[Excerpts from a dataset]

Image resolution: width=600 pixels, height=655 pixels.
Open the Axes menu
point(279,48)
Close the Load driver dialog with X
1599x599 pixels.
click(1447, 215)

Requirement>
Every record above is to be restated exactly as it reads.

Output>
Image resolution: width=600 pixels, height=655 pixels.
Open the Axes menu
point(279,48)
Close the Load driver dialog with X
1599x599 pixels.
click(1447, 215)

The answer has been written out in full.